J H Hutton, the Census Commissioner at the time, countered those who argued against adding caste to the Census exercise saying that “the mere act of labelling persons belonging to a caste tends to perpetuate the system”. Hutton’s logic was that “it is impossible to get rid of any institution by ignoring its existence like the proverbial ostrich”.

“It is difficult to see why the record of a fact that actually exists should tend to stabilise that existence,” Hutton wrote in the 1931 Census. “Caste is still of vital consideration in the structure of Indian society… It impinges in innumerable ways on questions not only of race and religion but also of economics, since it still goes far to determine the occupation, society and conjugaI life of every individual born into its sphere.”

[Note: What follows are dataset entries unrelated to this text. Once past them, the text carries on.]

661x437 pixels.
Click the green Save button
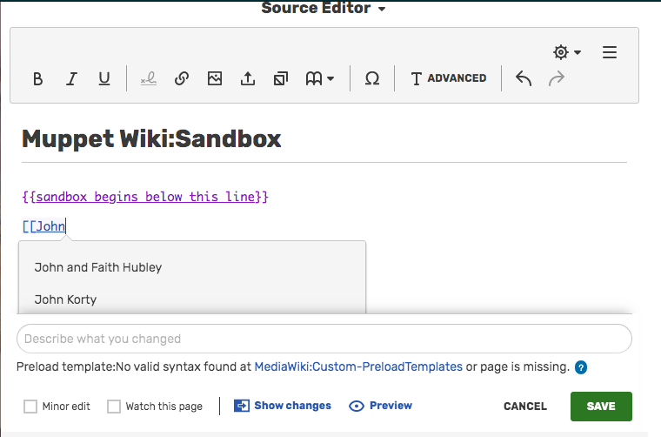[x=601, y=406]
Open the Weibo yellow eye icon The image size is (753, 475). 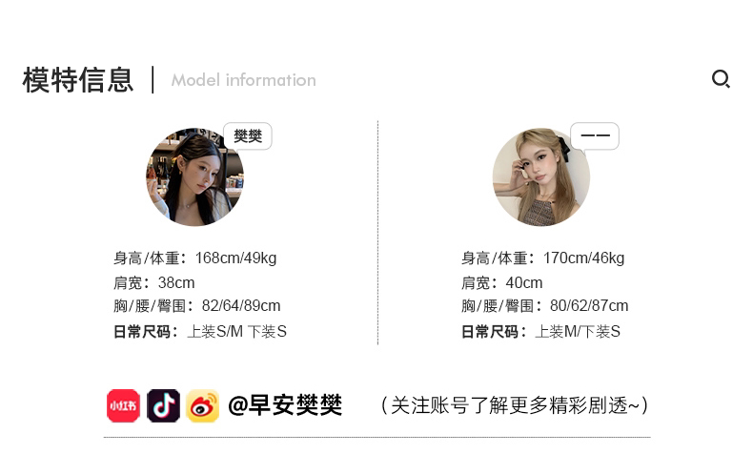pyautogui.click(x=203, y=405)
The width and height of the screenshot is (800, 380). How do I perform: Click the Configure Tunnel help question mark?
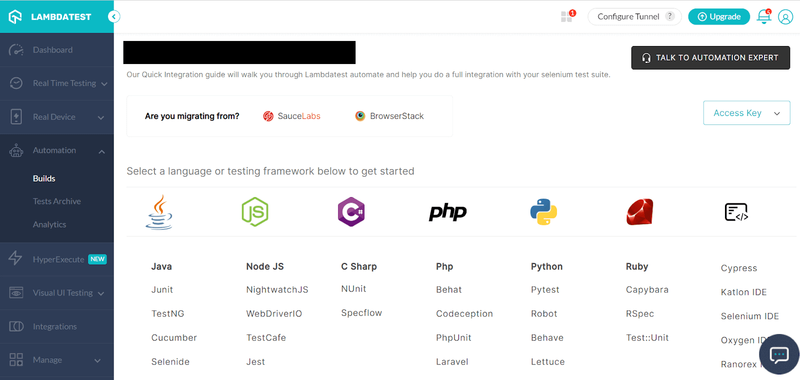coord(670,16)
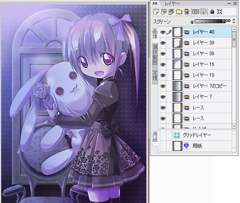Decrease layer opacity with down arrow
This screenshot has height=203, width=240.
(234, 23)
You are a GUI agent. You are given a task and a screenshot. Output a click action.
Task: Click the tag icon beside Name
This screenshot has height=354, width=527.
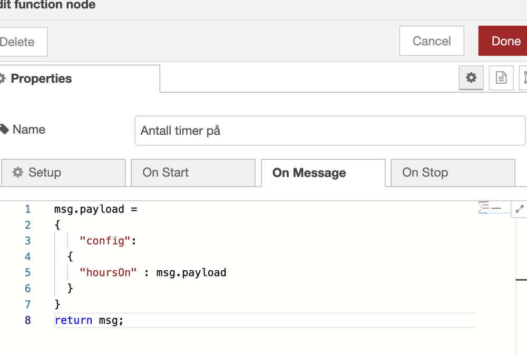coord(4,130)
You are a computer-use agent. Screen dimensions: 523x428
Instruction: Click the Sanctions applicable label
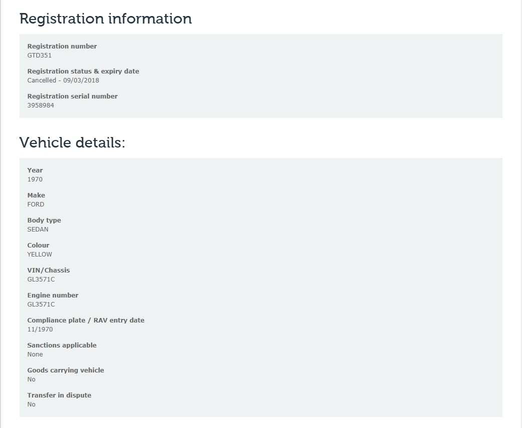click(x=62, y=346)
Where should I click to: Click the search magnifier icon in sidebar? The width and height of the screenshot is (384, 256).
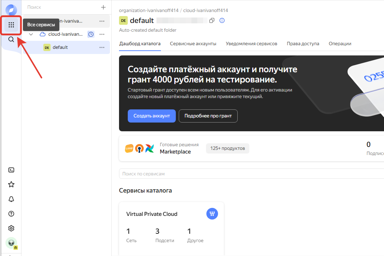click(11, 39)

Largest communities by province Chart 2: Largest communities by province

But Hutton and his team ran into a series of problems while enumerating caste. Hutton enumerated some of them – from “a wave of non-cooperation, and the (salt) march of Mr Gandhi and his contrabandistas” to the Congress observing a “Census Boycott Sunday”, to numerous local-level movements that hampered efforts.

Besides, over the course of previous Census exercises, the methodology on caste had undergone several changes. For instance, in 1881, only groups with more than a lakh population were counted. In 1901, Census Commissioner H H Risley decided to use the “varna hierarchy” system, sparking numerous movements by caste groups who viewed the Census as a vehicle to move up the social order.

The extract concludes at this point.